▶ **Consigna**: Copia sin ningún cambio las líneas del listado que van desde la que contiene "Task: Click the first" hasta la que contiene "I will pos(35,79).", ambas incluidas.

▶ **Datos proporcionados**:

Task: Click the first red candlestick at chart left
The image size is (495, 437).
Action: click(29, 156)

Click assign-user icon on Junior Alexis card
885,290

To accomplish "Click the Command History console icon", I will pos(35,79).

==

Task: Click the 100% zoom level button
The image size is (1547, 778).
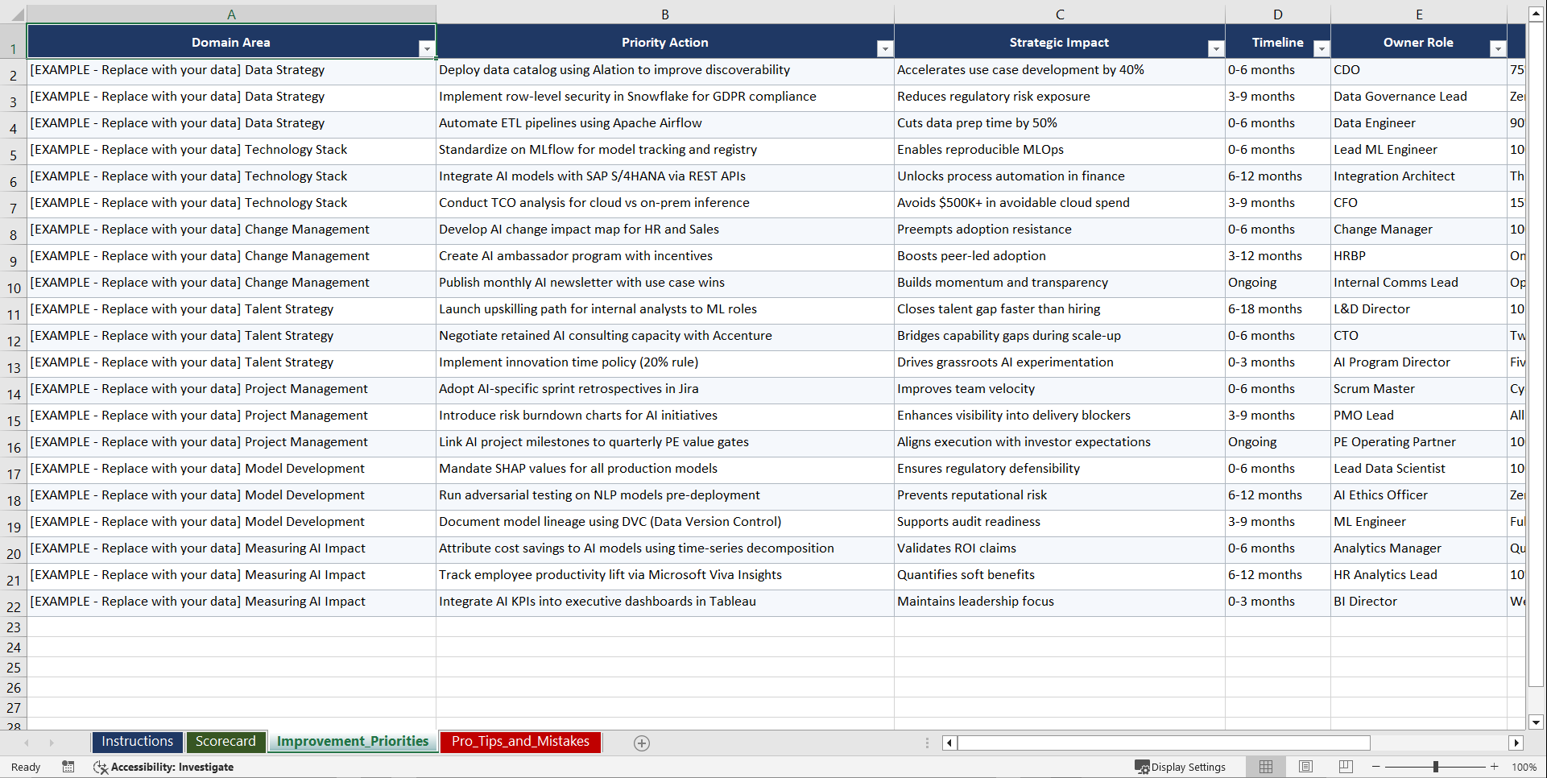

* * *

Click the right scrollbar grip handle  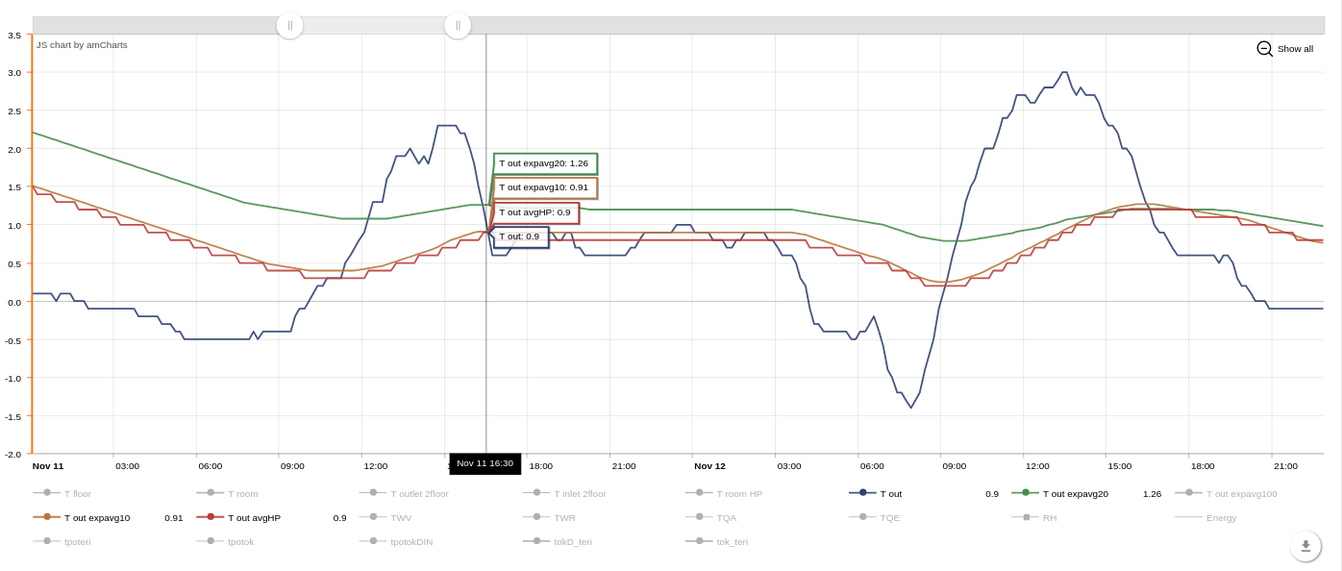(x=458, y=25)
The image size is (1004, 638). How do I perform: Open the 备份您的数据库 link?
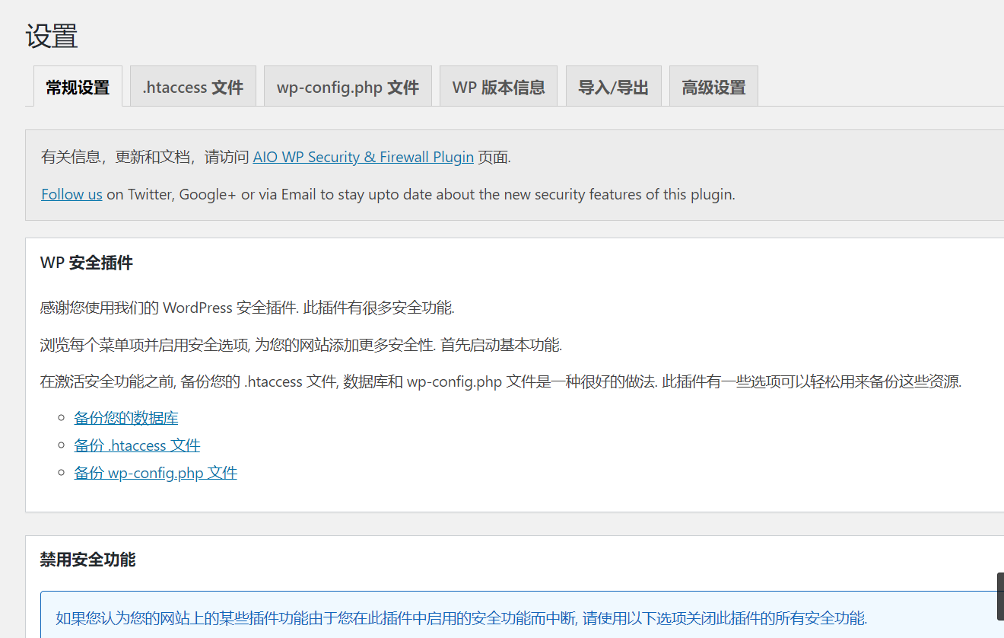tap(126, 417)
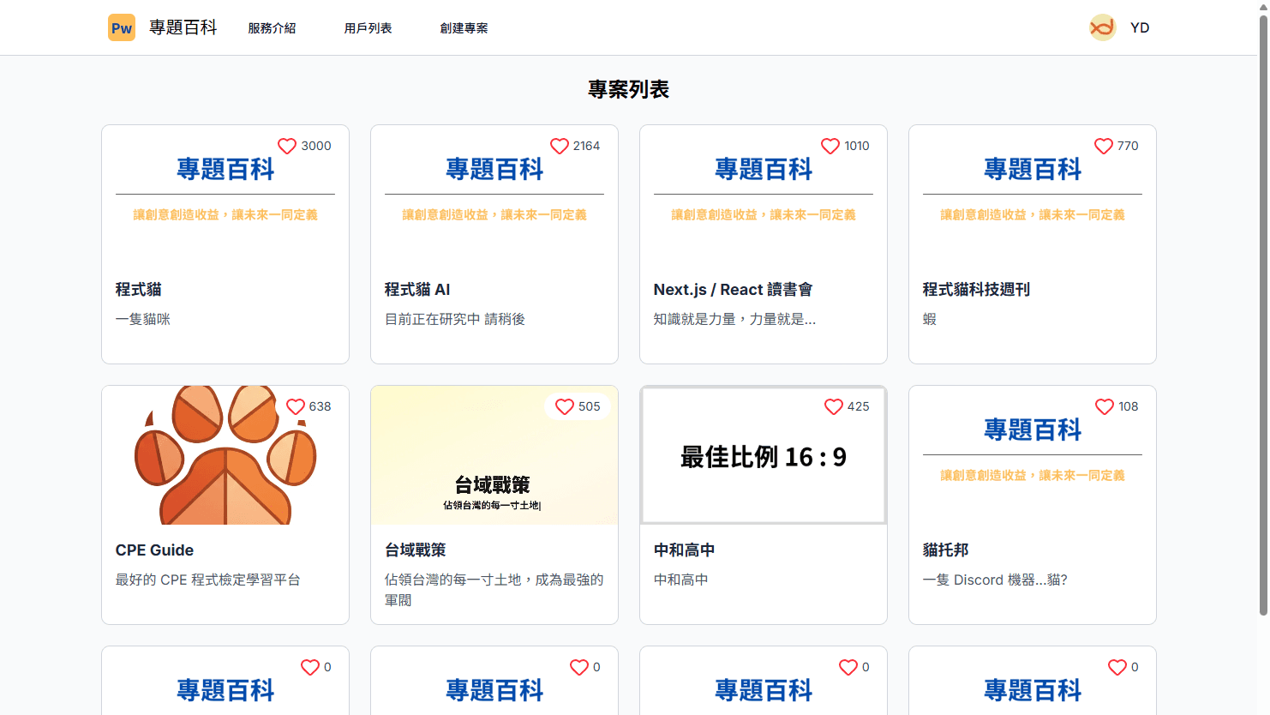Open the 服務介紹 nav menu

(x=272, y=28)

▶ **Respuesta**:
Task: Click the first red candlestick at chart left
The image size is (495, 437).
Action: click(29, 156)

Click assign-user icon on Junior Alexis card
885,290

To accomplish "Click the Command History console icon", I will pos(35,79).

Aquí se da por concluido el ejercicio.